Researchers at the University of Rochester and the University of Ottawa have used a comparatively new technique to directly measure for the first time the polarization states of light. Their work has implications for the weird Uncertainty Principle, which states that certain properties of a quantum system can be known only poorly if other related properties are known precisely.
The direct measurement technique was first developed in 2011 by scientists at Canada's National Research Council to measure the wavefunction - a way of determining the state of a quantum system. Such direct measurement had long been believed to be impossible on the basis that you could never fully understand a quantum system through direct observation.
Now, the Canadian researchers have come up with a parallel result - that it is possible to measure key related variables, known as 'conjugate' variables, of a quantum particle or state directly.

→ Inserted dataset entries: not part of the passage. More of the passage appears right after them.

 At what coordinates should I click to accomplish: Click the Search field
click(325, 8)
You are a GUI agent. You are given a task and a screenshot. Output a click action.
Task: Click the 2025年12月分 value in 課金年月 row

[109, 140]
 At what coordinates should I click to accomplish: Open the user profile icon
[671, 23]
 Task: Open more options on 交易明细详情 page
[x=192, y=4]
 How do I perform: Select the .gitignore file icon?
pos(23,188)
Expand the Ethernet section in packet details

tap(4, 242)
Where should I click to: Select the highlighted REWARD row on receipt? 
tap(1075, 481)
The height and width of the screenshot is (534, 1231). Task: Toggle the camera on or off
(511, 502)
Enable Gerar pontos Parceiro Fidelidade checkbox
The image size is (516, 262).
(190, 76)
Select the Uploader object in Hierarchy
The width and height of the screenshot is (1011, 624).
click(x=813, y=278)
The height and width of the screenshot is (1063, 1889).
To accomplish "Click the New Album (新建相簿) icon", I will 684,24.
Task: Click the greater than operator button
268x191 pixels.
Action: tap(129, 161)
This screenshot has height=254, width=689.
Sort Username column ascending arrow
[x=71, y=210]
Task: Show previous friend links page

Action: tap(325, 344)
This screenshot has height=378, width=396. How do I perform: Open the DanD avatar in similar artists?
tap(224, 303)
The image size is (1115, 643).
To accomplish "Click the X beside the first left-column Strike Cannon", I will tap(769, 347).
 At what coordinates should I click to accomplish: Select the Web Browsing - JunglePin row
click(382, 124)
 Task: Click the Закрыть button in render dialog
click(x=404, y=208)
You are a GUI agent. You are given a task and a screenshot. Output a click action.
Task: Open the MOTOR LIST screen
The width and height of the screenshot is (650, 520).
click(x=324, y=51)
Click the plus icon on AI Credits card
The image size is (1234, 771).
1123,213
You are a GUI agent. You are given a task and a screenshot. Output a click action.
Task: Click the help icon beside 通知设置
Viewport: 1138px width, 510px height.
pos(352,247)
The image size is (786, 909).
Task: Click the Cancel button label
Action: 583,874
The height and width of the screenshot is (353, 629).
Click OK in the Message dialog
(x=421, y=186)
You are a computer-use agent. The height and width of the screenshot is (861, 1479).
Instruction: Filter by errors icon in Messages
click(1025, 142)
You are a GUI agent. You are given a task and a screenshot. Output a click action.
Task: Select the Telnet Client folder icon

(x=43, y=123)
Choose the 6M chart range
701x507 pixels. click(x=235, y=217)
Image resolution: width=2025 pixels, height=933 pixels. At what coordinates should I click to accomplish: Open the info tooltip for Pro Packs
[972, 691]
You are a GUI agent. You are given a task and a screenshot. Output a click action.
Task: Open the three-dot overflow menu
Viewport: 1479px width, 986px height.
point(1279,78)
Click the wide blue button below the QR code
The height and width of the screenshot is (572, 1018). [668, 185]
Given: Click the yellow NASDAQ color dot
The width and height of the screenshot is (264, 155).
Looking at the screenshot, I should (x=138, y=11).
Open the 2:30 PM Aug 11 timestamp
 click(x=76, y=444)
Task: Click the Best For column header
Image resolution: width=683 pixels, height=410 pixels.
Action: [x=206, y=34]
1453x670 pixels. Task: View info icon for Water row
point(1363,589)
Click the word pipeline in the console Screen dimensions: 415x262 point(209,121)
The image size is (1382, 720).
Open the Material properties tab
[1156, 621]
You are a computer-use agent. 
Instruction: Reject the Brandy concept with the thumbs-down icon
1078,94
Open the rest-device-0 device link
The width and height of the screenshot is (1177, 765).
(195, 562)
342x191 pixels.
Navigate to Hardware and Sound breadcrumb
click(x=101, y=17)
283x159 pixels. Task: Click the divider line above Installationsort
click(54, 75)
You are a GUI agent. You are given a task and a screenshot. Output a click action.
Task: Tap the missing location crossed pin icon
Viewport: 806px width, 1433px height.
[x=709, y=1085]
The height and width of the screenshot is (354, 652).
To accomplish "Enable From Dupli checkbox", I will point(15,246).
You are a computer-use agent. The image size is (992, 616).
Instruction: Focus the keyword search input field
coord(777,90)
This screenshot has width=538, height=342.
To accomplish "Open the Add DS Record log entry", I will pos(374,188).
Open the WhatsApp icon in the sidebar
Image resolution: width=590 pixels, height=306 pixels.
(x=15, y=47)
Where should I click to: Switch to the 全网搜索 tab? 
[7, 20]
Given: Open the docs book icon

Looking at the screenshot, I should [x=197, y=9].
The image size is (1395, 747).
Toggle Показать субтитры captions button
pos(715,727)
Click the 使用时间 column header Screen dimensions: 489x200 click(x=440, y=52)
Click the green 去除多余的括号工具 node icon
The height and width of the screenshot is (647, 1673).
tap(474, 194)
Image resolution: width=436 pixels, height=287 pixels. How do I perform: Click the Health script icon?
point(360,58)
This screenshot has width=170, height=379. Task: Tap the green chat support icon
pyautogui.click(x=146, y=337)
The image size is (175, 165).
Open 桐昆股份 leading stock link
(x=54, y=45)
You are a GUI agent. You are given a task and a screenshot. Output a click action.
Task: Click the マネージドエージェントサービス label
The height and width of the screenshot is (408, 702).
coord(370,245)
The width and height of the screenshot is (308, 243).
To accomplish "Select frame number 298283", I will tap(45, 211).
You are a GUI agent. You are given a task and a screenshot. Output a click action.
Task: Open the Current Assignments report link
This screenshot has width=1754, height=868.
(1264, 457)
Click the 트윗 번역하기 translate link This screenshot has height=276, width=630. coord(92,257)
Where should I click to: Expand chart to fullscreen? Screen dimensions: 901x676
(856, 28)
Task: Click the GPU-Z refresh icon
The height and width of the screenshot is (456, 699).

The discovery is applicable to qubits, the building blocks of quantum information theory, as polarization states of light can be used to encode information.
"The ability to perform direct measurement of the quantum wavefunction has important future implications for quantum information science," says Robert Boyd, of both Rochester and Ottawa. "Ongoing work in our group involves applying this technique to other systems, for example, measuring the form of a 'mixed' (as opposed to a pure) quantum state."
The direct measurement technique employs a clever trick to measure the first property in such a 'weak' way that the system isn't disturbed significantly, and information about the second property can still be obtained.
Boyd and his team did this by passing polarized light through two crystals of differing thicknesses: the first, a very thin crystal that 'weakly' measured the horizontal and vertical polarization state; the second, a much thicker crystal that 'strongly' measured the diagonal and anti-diagonal polarization state.
As the first measurement was performed weakly, the system wasn't significantly disturbed, meaning that information gained from the second measurement was still valid. Repeating the process several times allows accurate statistics to be built up, giving a full, direct characterization of the polarization states of the light.